Stored data:
★ ★ ★ ★

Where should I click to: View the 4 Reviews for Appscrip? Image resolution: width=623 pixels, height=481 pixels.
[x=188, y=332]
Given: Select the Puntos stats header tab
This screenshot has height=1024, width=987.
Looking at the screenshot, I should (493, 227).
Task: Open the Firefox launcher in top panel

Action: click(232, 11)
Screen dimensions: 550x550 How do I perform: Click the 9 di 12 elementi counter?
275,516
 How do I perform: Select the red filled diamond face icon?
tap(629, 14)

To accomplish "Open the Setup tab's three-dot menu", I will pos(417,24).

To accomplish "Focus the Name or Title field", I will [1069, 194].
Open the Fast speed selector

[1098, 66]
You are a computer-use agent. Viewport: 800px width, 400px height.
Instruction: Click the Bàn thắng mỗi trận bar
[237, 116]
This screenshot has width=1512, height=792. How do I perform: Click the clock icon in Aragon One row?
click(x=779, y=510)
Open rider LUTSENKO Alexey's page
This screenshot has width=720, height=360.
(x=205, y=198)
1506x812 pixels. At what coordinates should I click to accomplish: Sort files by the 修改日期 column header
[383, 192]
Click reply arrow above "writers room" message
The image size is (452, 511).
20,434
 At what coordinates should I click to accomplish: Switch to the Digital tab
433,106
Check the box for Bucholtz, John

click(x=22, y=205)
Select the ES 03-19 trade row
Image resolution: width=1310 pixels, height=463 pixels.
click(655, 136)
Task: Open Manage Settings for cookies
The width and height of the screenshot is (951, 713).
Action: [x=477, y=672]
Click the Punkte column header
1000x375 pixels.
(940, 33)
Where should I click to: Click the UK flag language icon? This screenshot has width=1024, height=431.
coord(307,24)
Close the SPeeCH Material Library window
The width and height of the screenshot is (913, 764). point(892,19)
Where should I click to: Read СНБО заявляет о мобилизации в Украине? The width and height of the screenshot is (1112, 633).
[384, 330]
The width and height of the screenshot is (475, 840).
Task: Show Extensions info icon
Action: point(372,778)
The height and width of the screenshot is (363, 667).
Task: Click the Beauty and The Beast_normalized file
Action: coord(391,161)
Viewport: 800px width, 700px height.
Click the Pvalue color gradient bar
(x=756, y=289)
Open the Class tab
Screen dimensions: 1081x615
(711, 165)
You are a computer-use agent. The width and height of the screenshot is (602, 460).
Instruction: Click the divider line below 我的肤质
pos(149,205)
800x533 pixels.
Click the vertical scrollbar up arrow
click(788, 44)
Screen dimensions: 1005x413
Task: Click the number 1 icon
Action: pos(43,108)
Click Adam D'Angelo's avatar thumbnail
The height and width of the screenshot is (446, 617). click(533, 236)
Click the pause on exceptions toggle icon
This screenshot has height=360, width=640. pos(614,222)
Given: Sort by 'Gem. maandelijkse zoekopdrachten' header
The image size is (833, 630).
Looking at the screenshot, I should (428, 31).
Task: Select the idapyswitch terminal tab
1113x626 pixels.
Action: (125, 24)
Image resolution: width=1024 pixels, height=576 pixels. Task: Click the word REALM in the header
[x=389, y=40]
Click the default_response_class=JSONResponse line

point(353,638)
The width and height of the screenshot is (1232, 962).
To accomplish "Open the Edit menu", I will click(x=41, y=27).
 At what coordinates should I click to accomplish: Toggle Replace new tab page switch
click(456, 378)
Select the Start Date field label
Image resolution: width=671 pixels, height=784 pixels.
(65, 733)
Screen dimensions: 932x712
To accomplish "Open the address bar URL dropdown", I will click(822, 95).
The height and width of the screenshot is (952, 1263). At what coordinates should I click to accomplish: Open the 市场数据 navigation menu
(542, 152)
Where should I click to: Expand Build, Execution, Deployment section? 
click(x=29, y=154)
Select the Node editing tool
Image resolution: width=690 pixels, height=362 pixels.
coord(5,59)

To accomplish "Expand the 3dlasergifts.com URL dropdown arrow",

★ ★ ★ ★

What to produce: Your reply should hold every line from the data that contains "computer", copied in full.

Answer box:
You are a computer-use agent. Viewport: 800px width, 400px height.
You are a computer-use agent. The width and height of the screenshot is (602, 460).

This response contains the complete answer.